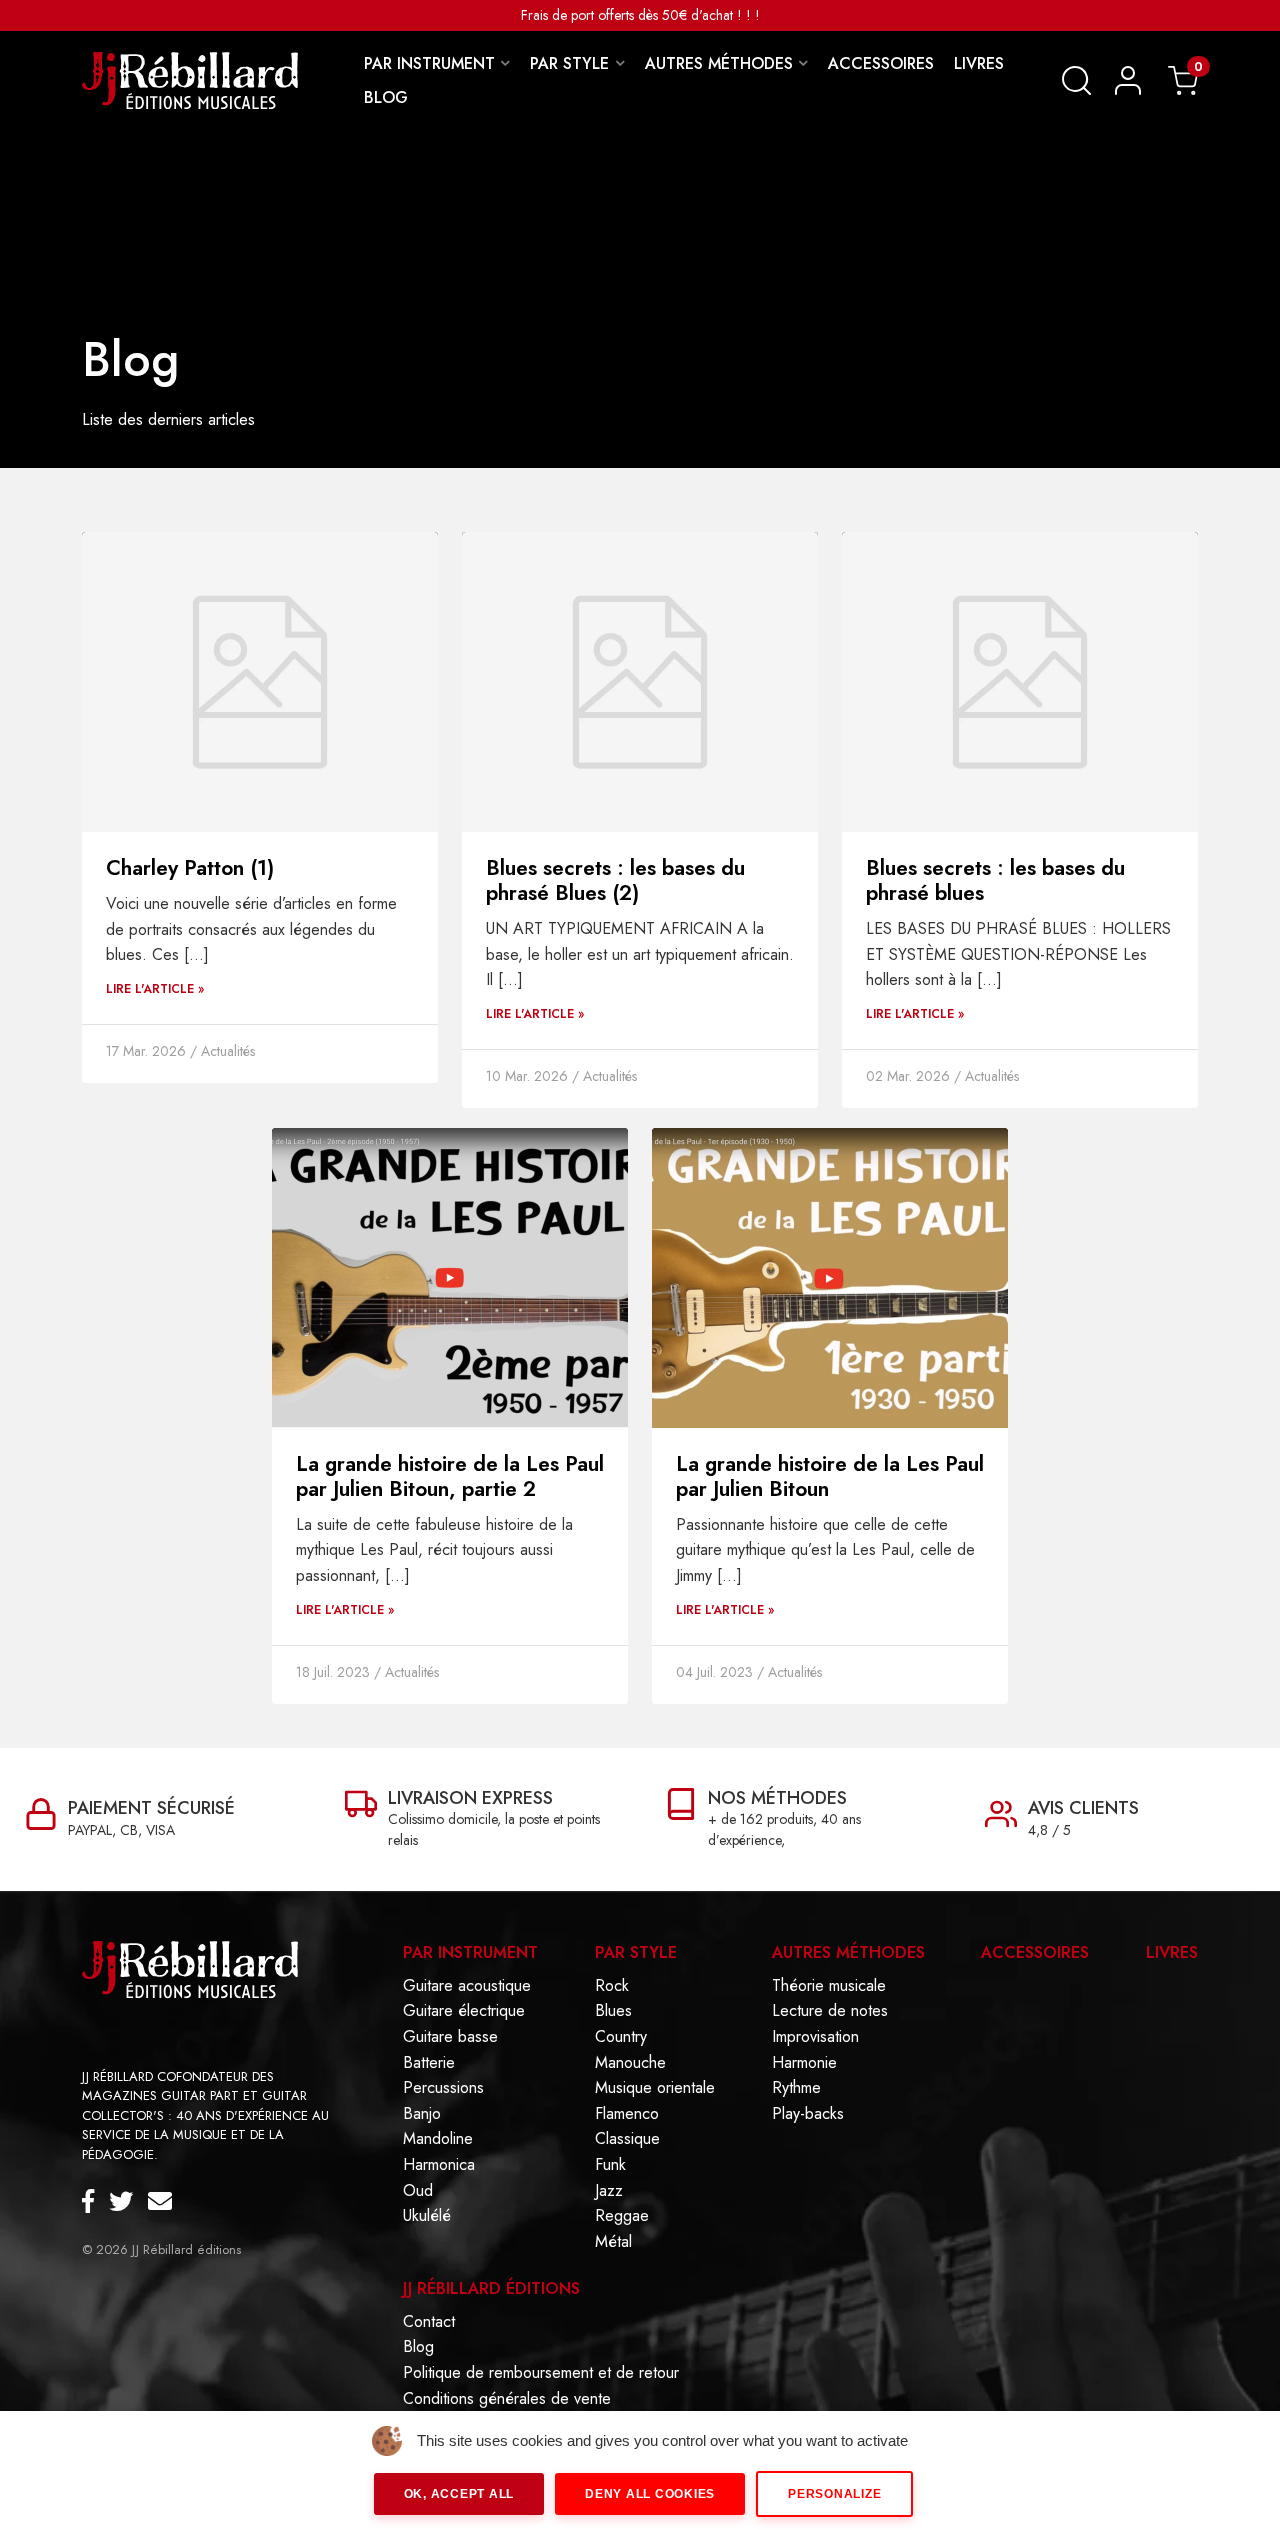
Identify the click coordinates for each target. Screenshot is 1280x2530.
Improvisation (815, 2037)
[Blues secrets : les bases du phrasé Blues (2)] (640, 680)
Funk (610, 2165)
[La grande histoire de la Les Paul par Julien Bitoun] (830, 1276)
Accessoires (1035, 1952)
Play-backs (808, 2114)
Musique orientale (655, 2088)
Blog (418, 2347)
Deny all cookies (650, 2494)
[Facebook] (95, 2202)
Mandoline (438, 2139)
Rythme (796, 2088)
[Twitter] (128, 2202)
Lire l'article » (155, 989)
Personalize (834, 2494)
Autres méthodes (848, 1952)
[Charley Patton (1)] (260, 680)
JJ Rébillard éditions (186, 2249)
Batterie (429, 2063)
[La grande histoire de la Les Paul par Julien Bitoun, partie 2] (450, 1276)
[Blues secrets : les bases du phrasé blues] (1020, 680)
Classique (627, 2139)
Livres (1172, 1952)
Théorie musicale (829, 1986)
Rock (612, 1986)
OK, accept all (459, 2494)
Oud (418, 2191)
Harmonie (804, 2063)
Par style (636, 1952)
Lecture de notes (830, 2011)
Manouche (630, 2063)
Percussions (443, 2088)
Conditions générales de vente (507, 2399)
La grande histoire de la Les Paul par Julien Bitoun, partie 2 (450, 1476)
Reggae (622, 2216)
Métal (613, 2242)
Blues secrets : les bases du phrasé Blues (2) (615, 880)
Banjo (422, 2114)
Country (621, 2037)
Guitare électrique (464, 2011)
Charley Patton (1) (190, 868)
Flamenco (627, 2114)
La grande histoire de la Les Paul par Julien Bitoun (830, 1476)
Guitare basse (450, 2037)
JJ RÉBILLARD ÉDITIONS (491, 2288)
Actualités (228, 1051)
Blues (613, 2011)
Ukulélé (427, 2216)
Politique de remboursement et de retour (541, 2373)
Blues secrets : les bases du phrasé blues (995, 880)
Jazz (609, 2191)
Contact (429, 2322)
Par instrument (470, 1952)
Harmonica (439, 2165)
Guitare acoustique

##############################

▶ ACTION ITEM: Above are the records; repeat their lines from the first through the line containing "Conditions générales de vente (507, 2399)", and leave out each picture.

▶ EXPECTED ANSWER:
Identify the click coordinates for each target. Screenshot is 1280x2530.
Improvisation (815, 2037)
[Blues secrets : les bases du phrasé Blues (2)] (640, 680)
Funk (610, 2165)
[La grande histoire de la Les Paul par Julien Bitoun] (830, 1276)
Accessoires (1035, 1952)
Play-backs (808, 2114)
Musique orientale (655, 2088)
Blog (418, 2347)
Deny all cookies (650, 2494)
[Facebook] (95, 2202)
Mandoline (438, 2139)
Rythme (796, 2088)
[Twitter] (128, 2202)
Lire l'article » (155, 989)
Personalize (834, 2494)
Autres méthodes (848, 1952)
[Charley Patton (1)] (260, 680)
JJ Rébillard éditions (186, 2249)
Batterie (429, 2063)
[La grande histoire de la Les Paul par Julien Bitoun, partie 2] (450, 1276)
[Blues secrets : les bases du phrasé blues] (1020, 680)
Classique (627, 2139)
Livres (1172, 1952)
Théorie musicale (829, 1986)
Rock (612, 1986)
OK, accept all (459, 2494)
Oud (418, 2191)
Harmonie (804, 2063)
Par style (636, 1952)
Lecture de notes (830, 2011)
Manouche (630, 2063)
Percussions (443, 2088)
Conditions générales de vente (507, 2399)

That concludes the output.